The doors of the Royal Palace were open and An and her mother went in. Of the hundreds of classical Cambodian dancers and musicians, only a handful were left alive. Nine of the great ballet teachers were still alive and five of the great music masters. An describes the feeling of overwhelming love that those who survived had for one another.
She and the younger dancers set about with extraordinary determination to relive and re-learn the ancient teachings of the past from the last of the great teachers. Learning each dance, female and male roles, as well as the "Yik" (ogre) role, An slowly pieced together the shattered remains of her heritage.
In those days the Ministry of Culture, itself shattered and struggling for survival, paid the artists with rice.
No one can forget the immense solidarity and courage these artists and all Cambodians had, to piece their country together again, after a third of the population had died.
During the 1980's and early 1990's when Cambodian began official performance tours, many younger dancers fled the misery of their country and became exiles in the UK and the USA. However other dancers like An, struggled on with the belief of re-establishing their art before it disappeared forever.
The Kampot Traditional Music School for Orphaned and Disabled Children/Khmer Cultural Development Institute
Was built in 1994 after being ratified as a Cambodian NGO in 1993 with the blessing and permission of the Ministry of Culture and the Royal University of Fine Arts. Dedicated to the restoration of traditional music and later also traditional classical ballet and Yike theatre as well as other ancient Cambodian art forms, we have worked continuously to keep these art forms alive for the next generation of Cambodians and for our world heritage. At the same time as caring for vulnerable children, so that the tuition of culture goes hand in hand with meeting the essential and practical needs of our children.
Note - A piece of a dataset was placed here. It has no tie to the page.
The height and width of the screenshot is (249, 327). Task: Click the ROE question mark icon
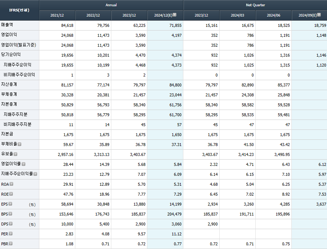click(x=11, y=194)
We express our deepest honour and thanks to Mrs An and to all our teachers, some sadly now passed away and to those who are with us today. We thank them for coming all the way from the National Theatre and Royal Ballet, from the Royal University of Fine Arts to share with us their extraordinary skills, their courage and loving kindness. For passing on their precious knowledge to the next generation of young Cambodians.
Thank You
Thank you all who have donated to this project, for enabling us to continue on. Our project has been such a success and is attended with such enthusiasm by over 400 local children,many of them girls, as well as benefiting our resident children, that we are continuing into 2015 and beyond.
**This report was given without using the full names or in some cases the real name of the people mentioned, in order to protect their privacy. The photographs were taken with full permission from participants.